Extracted information
>>>

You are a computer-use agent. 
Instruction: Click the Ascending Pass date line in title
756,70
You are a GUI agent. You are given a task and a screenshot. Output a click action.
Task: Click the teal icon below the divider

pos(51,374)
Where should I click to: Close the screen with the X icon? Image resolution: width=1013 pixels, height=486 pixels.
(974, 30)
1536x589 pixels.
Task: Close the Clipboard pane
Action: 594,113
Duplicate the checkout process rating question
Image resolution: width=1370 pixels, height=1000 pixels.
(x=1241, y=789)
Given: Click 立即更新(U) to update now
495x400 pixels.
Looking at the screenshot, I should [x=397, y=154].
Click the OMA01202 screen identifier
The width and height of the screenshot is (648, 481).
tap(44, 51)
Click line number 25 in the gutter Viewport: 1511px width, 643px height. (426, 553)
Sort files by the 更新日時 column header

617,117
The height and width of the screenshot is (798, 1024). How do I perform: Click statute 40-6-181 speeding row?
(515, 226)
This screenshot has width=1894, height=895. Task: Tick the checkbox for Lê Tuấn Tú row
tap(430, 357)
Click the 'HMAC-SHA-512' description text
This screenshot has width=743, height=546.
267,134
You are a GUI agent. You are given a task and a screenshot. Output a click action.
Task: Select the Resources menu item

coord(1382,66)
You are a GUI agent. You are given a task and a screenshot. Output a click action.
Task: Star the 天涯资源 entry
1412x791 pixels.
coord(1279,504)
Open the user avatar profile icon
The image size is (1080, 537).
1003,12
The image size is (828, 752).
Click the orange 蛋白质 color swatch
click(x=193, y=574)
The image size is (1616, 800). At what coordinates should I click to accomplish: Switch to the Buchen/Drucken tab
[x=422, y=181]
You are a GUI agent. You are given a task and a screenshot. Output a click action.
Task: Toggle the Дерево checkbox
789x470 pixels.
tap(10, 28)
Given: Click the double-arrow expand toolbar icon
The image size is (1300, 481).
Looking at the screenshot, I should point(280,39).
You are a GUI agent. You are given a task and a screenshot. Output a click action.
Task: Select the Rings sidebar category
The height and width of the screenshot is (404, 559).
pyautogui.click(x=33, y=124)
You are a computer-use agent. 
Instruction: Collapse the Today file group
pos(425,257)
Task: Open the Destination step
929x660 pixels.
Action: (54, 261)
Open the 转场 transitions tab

<<<

Activity
Filter the records above for "Open" and copy every matching line.

Response below
Open the user avatar profile icon
Task: Open the Destination step
Open the 转场 transitions tab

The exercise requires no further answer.